___ Provided material ___

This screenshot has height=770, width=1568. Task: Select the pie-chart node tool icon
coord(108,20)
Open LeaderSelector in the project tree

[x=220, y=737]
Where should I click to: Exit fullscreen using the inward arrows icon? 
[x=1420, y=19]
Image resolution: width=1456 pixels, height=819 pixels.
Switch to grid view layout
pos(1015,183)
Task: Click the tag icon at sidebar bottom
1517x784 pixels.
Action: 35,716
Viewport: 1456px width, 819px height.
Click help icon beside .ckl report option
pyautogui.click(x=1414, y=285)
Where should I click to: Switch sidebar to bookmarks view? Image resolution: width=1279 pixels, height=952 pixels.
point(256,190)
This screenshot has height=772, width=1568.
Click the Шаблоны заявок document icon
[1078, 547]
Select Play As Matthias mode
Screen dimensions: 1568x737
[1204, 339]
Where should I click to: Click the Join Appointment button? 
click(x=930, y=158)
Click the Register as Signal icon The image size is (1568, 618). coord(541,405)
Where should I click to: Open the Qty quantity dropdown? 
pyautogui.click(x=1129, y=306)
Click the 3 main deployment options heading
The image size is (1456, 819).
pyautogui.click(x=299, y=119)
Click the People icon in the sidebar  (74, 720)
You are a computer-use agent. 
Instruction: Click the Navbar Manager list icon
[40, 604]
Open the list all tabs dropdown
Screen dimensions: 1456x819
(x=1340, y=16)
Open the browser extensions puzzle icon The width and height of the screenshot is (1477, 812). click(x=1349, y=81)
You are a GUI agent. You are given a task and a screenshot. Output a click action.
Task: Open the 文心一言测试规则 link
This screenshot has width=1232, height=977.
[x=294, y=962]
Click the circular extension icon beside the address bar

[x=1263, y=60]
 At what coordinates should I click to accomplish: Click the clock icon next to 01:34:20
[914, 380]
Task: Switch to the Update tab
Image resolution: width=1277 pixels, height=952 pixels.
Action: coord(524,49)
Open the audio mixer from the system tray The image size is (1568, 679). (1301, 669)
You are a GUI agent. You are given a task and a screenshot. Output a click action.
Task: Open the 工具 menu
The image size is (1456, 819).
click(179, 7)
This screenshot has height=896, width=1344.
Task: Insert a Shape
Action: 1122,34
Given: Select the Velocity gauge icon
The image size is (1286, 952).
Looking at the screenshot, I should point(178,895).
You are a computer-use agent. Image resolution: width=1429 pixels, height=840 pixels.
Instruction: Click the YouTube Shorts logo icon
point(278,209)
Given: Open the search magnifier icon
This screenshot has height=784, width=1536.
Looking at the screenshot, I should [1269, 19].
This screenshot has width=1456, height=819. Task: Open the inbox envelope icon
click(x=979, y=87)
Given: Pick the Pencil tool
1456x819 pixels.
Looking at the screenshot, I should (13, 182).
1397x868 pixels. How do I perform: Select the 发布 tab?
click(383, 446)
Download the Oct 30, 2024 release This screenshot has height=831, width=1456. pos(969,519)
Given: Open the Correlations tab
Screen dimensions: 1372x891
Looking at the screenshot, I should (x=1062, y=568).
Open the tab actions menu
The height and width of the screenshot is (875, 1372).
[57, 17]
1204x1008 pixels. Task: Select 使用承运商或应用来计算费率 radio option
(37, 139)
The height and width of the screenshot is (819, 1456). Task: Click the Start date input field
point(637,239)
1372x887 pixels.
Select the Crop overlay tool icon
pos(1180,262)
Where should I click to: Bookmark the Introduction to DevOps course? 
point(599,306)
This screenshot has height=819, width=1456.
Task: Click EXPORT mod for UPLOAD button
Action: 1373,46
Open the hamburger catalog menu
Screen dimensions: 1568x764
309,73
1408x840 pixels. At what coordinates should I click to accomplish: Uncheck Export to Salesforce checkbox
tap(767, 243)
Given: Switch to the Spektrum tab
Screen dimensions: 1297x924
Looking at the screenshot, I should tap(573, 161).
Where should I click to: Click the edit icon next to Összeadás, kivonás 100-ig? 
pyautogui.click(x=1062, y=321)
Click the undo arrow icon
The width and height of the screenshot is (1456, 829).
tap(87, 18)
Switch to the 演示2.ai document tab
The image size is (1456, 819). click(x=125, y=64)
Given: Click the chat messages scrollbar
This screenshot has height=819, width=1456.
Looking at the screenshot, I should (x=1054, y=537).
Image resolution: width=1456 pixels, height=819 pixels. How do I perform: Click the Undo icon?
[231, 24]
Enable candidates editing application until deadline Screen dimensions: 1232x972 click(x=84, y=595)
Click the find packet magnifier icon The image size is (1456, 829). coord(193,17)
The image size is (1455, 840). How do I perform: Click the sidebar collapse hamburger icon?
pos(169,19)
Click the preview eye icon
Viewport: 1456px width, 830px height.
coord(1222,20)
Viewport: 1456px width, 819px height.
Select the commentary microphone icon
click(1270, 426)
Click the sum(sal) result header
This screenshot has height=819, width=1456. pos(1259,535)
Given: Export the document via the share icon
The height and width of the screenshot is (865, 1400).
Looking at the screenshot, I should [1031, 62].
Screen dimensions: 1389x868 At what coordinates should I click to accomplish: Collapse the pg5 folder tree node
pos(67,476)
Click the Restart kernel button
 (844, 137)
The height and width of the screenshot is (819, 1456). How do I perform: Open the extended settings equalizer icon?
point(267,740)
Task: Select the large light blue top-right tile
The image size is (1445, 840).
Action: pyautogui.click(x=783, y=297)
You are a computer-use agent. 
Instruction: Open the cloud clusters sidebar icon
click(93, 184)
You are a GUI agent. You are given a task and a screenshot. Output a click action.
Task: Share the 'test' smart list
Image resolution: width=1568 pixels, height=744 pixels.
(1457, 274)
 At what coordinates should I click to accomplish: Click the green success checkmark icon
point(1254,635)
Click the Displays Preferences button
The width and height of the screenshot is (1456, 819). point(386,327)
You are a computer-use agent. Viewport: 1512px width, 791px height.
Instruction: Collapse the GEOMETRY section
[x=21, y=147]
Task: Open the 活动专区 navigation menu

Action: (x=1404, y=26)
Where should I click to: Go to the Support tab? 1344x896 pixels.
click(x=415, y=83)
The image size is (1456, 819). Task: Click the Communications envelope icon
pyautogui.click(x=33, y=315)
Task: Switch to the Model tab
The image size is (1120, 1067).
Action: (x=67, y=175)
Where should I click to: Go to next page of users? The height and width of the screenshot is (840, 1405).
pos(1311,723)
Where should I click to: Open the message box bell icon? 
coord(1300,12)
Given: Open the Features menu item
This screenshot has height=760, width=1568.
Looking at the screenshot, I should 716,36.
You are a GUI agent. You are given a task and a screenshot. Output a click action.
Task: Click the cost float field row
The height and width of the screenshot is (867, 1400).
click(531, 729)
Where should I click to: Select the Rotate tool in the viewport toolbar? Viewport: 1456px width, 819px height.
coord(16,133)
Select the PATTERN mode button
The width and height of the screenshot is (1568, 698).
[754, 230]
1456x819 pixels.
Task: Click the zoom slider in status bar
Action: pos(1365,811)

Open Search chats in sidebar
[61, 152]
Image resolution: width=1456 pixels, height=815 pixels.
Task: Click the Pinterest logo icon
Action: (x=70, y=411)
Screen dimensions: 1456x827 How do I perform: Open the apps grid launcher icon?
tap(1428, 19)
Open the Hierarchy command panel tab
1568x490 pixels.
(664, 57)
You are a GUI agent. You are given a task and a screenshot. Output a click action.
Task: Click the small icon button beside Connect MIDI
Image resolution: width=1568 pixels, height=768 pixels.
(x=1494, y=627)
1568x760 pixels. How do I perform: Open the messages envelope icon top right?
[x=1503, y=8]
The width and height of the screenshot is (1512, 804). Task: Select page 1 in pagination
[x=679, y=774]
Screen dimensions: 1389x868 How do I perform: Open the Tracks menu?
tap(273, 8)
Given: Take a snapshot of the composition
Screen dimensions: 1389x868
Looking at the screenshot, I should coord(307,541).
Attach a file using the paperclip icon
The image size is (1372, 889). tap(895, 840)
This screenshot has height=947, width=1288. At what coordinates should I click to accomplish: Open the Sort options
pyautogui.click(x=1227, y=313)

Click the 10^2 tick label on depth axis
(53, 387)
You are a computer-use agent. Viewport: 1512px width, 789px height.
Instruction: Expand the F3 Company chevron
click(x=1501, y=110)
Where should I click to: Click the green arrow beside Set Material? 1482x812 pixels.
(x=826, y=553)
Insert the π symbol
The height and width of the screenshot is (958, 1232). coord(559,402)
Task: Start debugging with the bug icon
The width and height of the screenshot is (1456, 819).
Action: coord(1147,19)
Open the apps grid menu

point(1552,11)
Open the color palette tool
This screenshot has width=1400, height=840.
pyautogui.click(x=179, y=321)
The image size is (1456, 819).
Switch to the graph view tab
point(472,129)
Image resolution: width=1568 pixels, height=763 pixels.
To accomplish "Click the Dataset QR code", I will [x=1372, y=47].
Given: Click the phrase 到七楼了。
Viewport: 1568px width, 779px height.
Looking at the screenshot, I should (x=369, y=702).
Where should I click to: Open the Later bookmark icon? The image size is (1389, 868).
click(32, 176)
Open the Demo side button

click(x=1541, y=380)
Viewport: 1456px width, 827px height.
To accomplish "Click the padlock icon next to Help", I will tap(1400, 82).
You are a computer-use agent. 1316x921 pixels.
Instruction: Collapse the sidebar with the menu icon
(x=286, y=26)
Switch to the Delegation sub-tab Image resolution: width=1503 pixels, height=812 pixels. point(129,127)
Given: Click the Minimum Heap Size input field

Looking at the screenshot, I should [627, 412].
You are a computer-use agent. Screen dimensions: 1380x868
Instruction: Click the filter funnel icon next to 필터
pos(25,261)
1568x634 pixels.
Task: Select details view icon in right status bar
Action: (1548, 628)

___

Exercise requirements
Work out how many lines of the entries hold the word "magnifier", and write only that figure.

Solution below
2